| PROBLEM STATEMENT |
Please return only the lines from the one with "You are a computer-use" through the final line of the data, unchanged, with pictures omitted.

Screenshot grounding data
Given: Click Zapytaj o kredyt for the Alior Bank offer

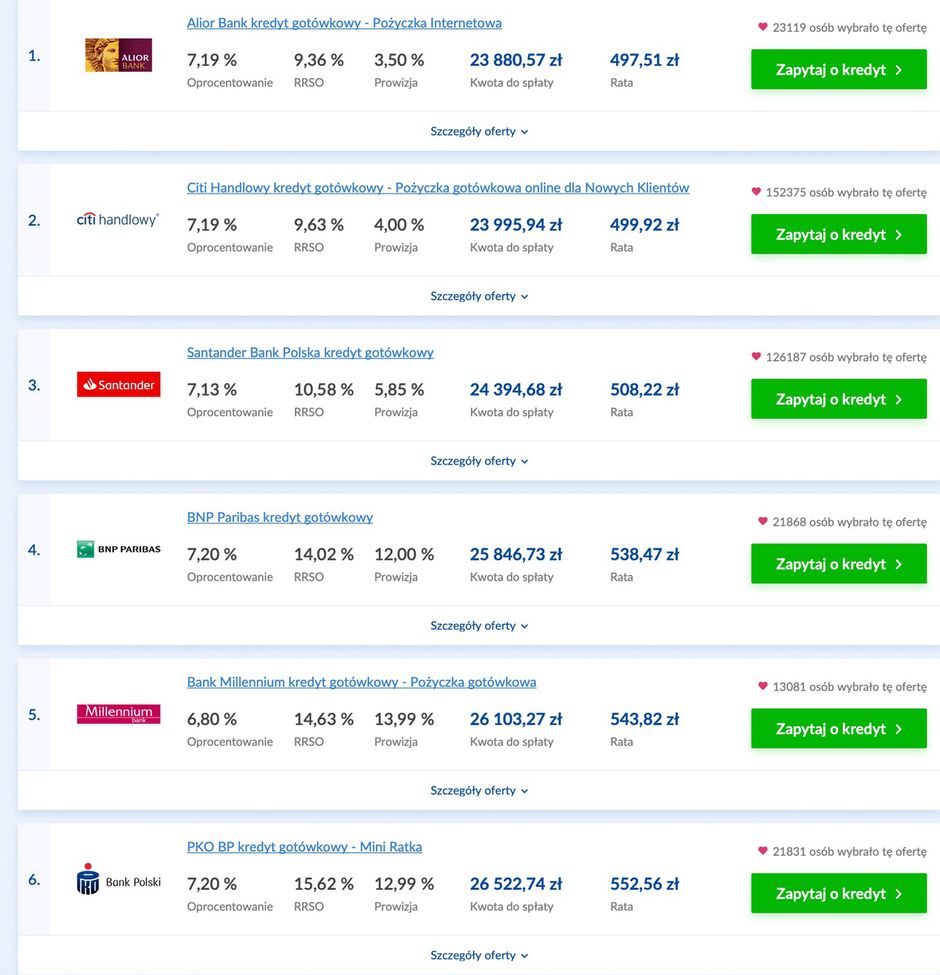Looking at the screenshot, I should 839,70.
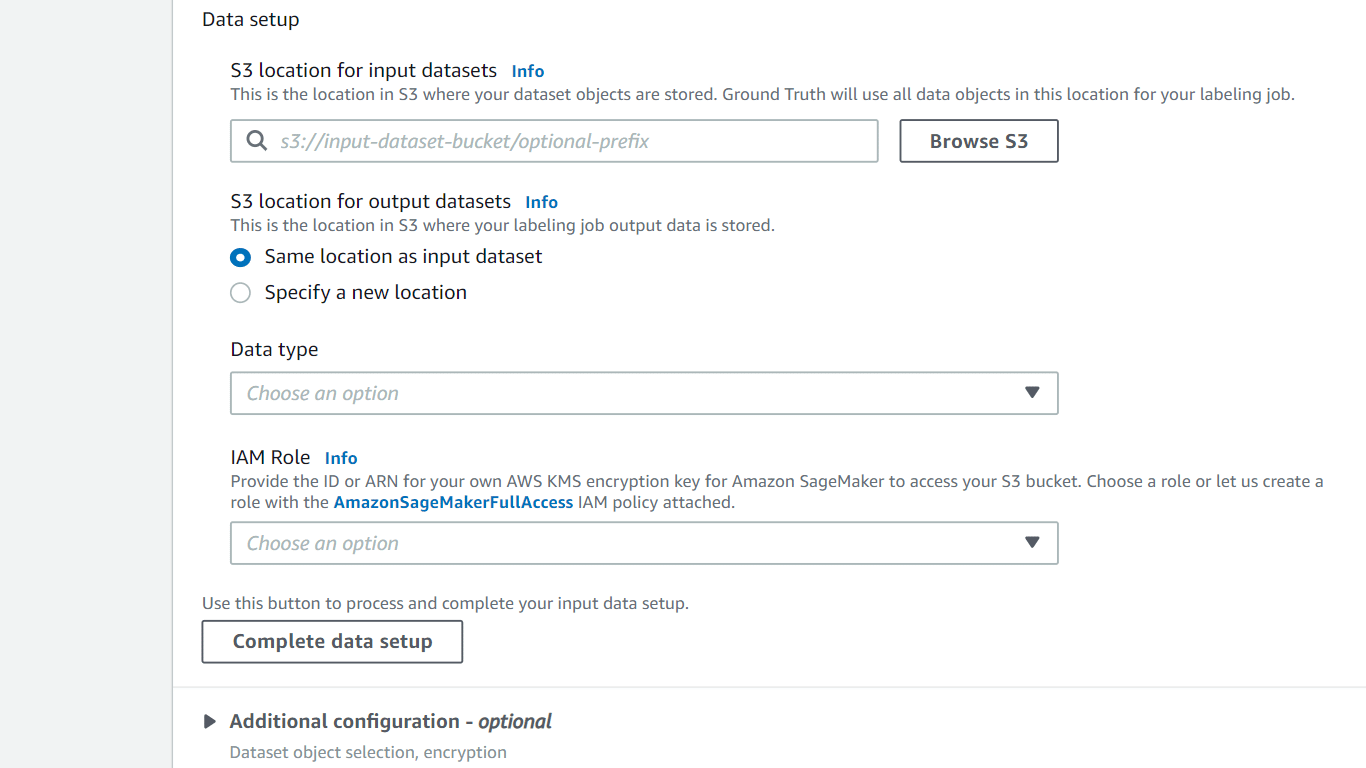Click the disclosure triangle beside Additional configuration
The image size is (1366, 768).
[x=211, y=721]
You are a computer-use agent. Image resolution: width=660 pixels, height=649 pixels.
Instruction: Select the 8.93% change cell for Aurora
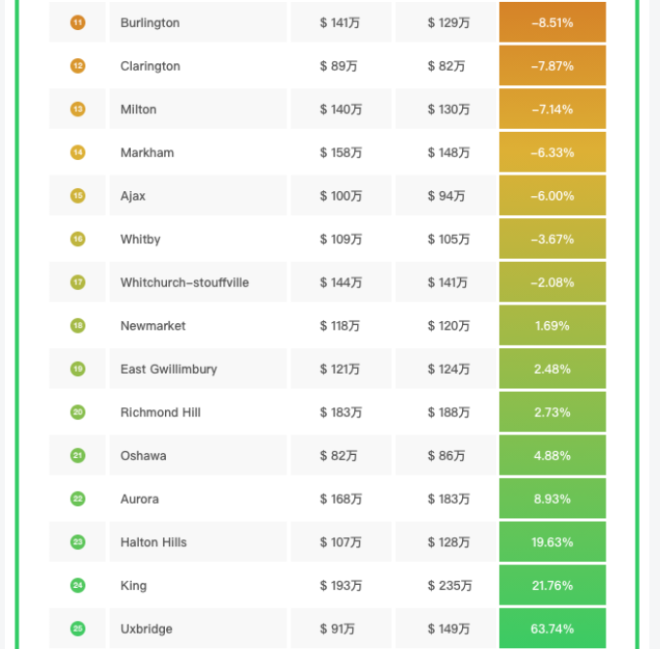tap(552, 499)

| TASK RESPONSE |
You are a computer-use agent. Image resolution: width=660 pixels, height=649 pixels.
Instruction: Select the 8.93% change cell for Aurora
tap(552, 499)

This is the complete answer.